> Fragmento seleccionado:
•••••
Tanto la respuesta oficial del gobierno español como el ataque de histeria que el pedido del presidente de México suscitó en el escritor Arturo Pérez Reverté revelan que racismo, la ignorancia y la soberbia que en su momento precipitaron las independencias americanas siguen incólumes en la península ibérica.

Al cumplirse 500 años de la batalla de Centla, momento simbólicamente inaugural del desembarco español en tierras del actual territorio mexicano, el pedido de Andrés Manuel López Obrador (AMLO) suena más que razonable: desde sus actos iniciales, la invasión europea a tierras americanas no fue un “encuentro entre culturas” –como neciamente insiste el gobierno español– sino un violento choque militar que devino en el sometimiento económico, el exterminio biológico (en algunos casos, hasta la eliminación total) y la opresión cultural de los distintos pueblos americanos, como instrumento –y a la vez consecuencia– de la explotación económica y el saqueo de los recursos naturales.

El pedido de disculpas, no a México como tal, sino a los pueblos americanos, en su nombre exigido por AMLO a la corona española y a la Iglesia católica (que debió haber hecho extensivo a las demás potencias europeas beneficiadas con la conquista) es apenas un aspecto del pedido de perdón que, en nombre del Estado mexicano, el presidente formula a los pueblos originarios de su país por los 200 años de explotación y exterminio de que han sido objeto.

Cualquiera con algún grado de conocimiento o al menos, interés por la historia, comprende que ese primer “encuentro” en Centla (precedido un año antes por la sangrienta expedición de Juan de Grijalva en Yucatán) no fue otra cosa que una invasión militar, que, en nombre de la cruz, provocó –no en palabras de AMLO sino en las de Bernal Díaz del Castillo– la muerte de más de 800 indígenas y de dos españoles, la destrucción de  Potonchán, la fundación en su lugar de la villa de Santa María de la Victoria y el primer acto de tributo ofrecido por los derrotados: la entrega de joyas y objetos preciosos, de oro, turquesa, jade, pieles, plumas de aves, animales domésticos y veinte jóvenes mujeres para uso, solaz y esparcimiento de los sacrificados civilizadores. Una de estas jóvenes era Malitzin, quien, por esa proverbial imposibilidad peninsular de decir “boroto” o pronunciar la tz y, ya más asombrosamente la tl (quien no sabe decir “atlántico” no debería indicarle a nadie sobre el modo apropiado de hablar), será  la célebre “Malinche”, traductora, consejera y amante de Hernán Cortés.
•••••
> Datos del ejercicio:

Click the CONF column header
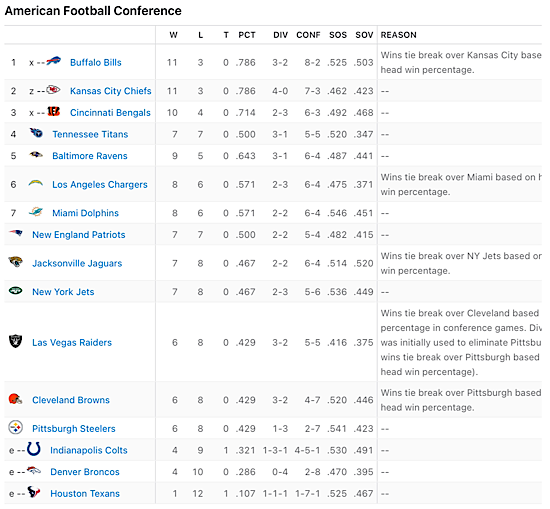click(308, 35)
•••••
> Tareas a realizar:
- a) En el texto sobre el pedido de disculpas de AMLO, ¿cuántos indígenas murieron en Centla según Bernal Díaz del Castillo?
- b) Reescribe el texto sobre el pedido de disculpas de AMLO desde "El pedido de disculpas, no" hasta "han sido objeto.", ambos incluidos, cambiando "corona española" por "monarquía española".
- c) Retoma el texto sobre el pedido de disculpas de AMLO y continúalo a partir de su última oración.

> Respuestas:
- a) Más de 800 indígenas.

- b)
El pedido de disculpas, no a México como tal, sino a los pueblos americanos, en su nombre exigido por AMLO a la monarquía española y a la Iglesia católica (que debió haber hecho extensivo a las demás potencias europeas beneficiadas con la conquista) es apenas un aspecto del pedido de perdón que, en nombre del Estado mexicano, el presidente formula a los pueblos originarios de su país por los 200 años de explotación y exterminio de que han sido objeto.

- c)
Es altamente improbable que el papa Francisco, que el 9 de julio de 2015, en Santa Cruz de la Sierra, lanzara un histórico pedido de perdón en nombre de la Iglesia católica por los crímenes cometidos contra los pueblos andinos, no vaya a hacer extensiva esta súplica a los pueblos mesoamericanos. "Pido humildemente perdón –dijo entonces Francisco–, no sólo por las ofensas de la propia Iglesia sino por los crímenes contra los pueblos originarios durante la llamada conquista de América".

En una cabal demostración de soberbia, ignorancia y mala fe, el trastabillante gobierno español, su lamentable monarca y el mediocre escritor y académico se consideran por encima del jefe de la organización religiosa más numerosa e influyente del mundo, y, tras tildar al presidente de México de “imbécil”, el novelista se burla de que éste lleve apellidos de origen español, sin advertir que, en ese simple acto, queda revelada la justicia del reclamo: sin ser el caso específico de AMLO (que lleva en sus orígenes la impronta del mestizaje –orgullo y distinción de la “raza cósmica” de Vasconcelos, “americana” para Yrigoyen), así como han sido durante cinco siglos estigmatizados por su cultura, los indígenas no tienen derecho a nombrarse en sus propios idiomas. Este sólo hecho sería causa suficiente para que personas decentes y respetuosas de los demás encontraran sobrados motivos para pedir disculpas.

Es lógico que resulte tan arduo encontrar esa clase de personas en España: nadie ahí, en nombre de la monarquía o del Estado español, ha pedido perdón a vascos, catalanes o gallegos por privarlos durante tanto tiempo de derechos semejantes.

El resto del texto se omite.